Generated by GPT-5-mini| Cray XT | |
|---|---|
| Name | Cray XT |
| Developer | Cray Inc. |
| Family | XT series |
| Release | 2006 |
| Discontinued | 2011 |
| Cpu | AMD Opteron |
| Memory | DDR2 SDRAM |
| Os | UNICOS/lc |
| Purpose | Supercomputing |
Cray XT
The Cray XT was a line of supercomputers introduced by Cray Inc. in 2006 that targeted high-performance computing centers such as Oak Ridge National Laboratory, Los Alamos National Laboratory, Lawrence Livermore National Laboratory, Sandia National Laboratories, and National Center for Supercomputing Applications with systems designed for computational science workloads, climate modeling, astrophysics simulations, quantum chemistry calculations, and national security applications using commodity AMD processors and custom interconnects derived from earlier designs like those at Cray Research and projects involving organizations from Department of Energy programs and collaborations with vendors such as Sungard and SGI.
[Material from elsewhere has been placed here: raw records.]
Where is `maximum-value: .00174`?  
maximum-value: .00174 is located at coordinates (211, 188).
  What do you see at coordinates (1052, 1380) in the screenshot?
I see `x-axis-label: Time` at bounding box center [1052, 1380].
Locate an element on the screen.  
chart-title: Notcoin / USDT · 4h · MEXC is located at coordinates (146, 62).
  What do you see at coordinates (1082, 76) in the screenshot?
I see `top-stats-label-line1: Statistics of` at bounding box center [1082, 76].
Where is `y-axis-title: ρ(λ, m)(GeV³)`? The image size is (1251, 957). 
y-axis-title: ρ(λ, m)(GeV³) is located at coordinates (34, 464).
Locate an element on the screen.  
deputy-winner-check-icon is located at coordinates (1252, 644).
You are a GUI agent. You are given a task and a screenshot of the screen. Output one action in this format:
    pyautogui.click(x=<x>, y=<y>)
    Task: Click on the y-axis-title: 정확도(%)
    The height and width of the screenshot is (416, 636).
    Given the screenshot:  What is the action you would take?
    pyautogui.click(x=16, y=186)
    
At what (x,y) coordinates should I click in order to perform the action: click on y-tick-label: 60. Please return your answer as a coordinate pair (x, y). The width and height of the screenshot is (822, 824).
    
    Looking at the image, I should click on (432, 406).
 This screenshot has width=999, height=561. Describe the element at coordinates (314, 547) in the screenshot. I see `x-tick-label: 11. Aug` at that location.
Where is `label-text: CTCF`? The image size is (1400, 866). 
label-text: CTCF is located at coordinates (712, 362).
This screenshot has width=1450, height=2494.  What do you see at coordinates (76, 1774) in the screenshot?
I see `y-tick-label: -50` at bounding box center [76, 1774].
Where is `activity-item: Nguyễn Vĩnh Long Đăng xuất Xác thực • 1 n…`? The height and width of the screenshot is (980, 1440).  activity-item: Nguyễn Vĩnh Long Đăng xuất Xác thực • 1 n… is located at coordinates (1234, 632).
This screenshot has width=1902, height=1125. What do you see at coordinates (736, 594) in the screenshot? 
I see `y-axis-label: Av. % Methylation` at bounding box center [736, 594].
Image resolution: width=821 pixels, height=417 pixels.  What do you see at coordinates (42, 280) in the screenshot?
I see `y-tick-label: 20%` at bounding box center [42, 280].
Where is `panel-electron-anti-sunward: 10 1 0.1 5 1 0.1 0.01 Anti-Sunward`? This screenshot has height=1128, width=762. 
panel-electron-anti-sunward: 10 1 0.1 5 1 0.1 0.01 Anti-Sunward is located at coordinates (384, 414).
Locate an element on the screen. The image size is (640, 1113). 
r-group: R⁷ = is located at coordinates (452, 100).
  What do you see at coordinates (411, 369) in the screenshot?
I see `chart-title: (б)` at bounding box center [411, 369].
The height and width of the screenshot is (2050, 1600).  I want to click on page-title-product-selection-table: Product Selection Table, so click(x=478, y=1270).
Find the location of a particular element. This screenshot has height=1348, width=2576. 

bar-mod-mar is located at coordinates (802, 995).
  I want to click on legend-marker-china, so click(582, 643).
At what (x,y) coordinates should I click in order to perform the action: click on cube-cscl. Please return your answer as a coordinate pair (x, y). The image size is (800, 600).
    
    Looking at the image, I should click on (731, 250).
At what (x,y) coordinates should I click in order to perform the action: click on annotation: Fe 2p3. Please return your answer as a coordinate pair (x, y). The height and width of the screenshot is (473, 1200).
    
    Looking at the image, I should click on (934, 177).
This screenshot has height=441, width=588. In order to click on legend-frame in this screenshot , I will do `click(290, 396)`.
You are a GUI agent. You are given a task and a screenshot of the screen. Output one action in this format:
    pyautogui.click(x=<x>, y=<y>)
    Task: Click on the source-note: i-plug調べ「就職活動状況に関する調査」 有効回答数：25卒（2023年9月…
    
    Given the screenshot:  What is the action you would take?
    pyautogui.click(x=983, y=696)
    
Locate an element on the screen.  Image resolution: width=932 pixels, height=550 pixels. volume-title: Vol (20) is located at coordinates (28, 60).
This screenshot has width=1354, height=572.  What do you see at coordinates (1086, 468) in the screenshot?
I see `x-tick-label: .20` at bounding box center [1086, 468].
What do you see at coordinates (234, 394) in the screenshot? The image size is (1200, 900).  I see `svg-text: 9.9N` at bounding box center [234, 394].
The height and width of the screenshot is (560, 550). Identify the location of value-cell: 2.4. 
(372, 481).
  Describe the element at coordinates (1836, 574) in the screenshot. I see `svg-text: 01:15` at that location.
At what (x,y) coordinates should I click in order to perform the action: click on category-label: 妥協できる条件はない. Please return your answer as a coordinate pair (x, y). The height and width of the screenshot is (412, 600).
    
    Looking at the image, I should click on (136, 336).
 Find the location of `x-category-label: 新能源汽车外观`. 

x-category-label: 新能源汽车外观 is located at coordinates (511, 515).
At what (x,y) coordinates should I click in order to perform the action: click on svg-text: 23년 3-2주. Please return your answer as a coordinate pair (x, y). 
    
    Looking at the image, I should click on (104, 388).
The architecture combined multi-core 64-bit AMD Opteron processors, shared and distributed memory configurations, coherent memory controllers, high-bandwidth DDR2 SDRAM channels, and a three-dimensional torus or mesh interconnect topology influenced by network research from institutions including Sandia National Laboratories, Lawrence Berkeley National Laboratory, Los Alamos National Laboratory, and companies like Quadrics and Myrinet manufacturers; system cabinets housed compute blades, service nodes, and routers integrated with cooling systems developed in consultation with firms like Emerson Electric and Liebert to meet thermal design requirements for sites such as Argonne National Laboratory, CERN, and National Oceanic and Atmospheric Administration data centers.
Cray XT systems ran a lightweight operating environment derived from UNICOS variants named UNICOS/lc and managed batch scheduling with middleware and resource managers like PBS Professional, Torque (software), and integration points for Slurm Workload Manager at centers including NERSC, PSC, and TeraGrid partners; programming environments supported compilers and tools from GNU Compiler Collection, PGI Compilers, and vendor toolchains alongside parallel libraries such as MPI, OpenMP, BLAS, and science packages used by researchers at Princeton University, MIT, Stanford University, and Caltech.
Performance on LINPACK and domain-specific benchmarks demonstrated scaling behavior reported at conferences like the TOP500 lists, SC Conference, and ISC High Performance where XT installations delivered multi-teraflop to petaflop-class performance using system-level optimizations, benchmarked by teams from Oak Ridge National Laboratory, National Center for Atmospheric Research, NASA Ames Research Center, and academic groups from University of Illinois Urbana–Champaign and University of Texas at Austin using codes such as NAMD, GROMACS, LAMMPS, and climate models like Community Earth System Model.
The family included multiple models and upgrades produced between 2006 and 2011 with chassis and cabinet variants used in deployments at Fujitsu-partnered sites and government labs; notable iterations incorporated improved AMD core counts, memory density increases, and revised interconnect hardware with router blades and network adaptations influenced by research from Cray Research, Sequent Computer Systems, and collaborative projects involving Intel and IBM researchers who influenced later design directions while organizations such as Department of Defense contractors and national laboratories evaluated configurations for classified and unclassified workloads.
XT systems were deployed for scientific simulations in astrophysics at Harvard–Smithsonian Center for Astrophysics and Max Planck Society facilities, materials science at Argonne National Laboratory and Oak Ridge National Laboratory, computational biology at Broad Institute and Scripps Research, weather prediction at National Weather Service and European Centre for Medium-Range Weather Forecasts, and energy research collaborations with ExxonMobil and Shell for reservoir modeling, with procurement and deployment supported by procurement offices at agencies like National Science Foundation and Department of Energy.
The XT line influenced successor architectures and commercial strategies at Cray and partner companies, informing designs used in later Cray systems and acquisitions involving Hewlett Packard Enterprise, Siemens, and integration into national initiatives such as CORAL and successor procurements at Oak Ridge National Laboratory and Lawrence Livermore National Laboratory; the technological lineage can be traced to subsequent systems that embraced many-core processors, advanced interconnects, and heterogeneous accelerators evaluated by researchers at NVIDIA, AMD, Intel, and institutions participating in exascale roadmaps like DOE Exascale Computing Project.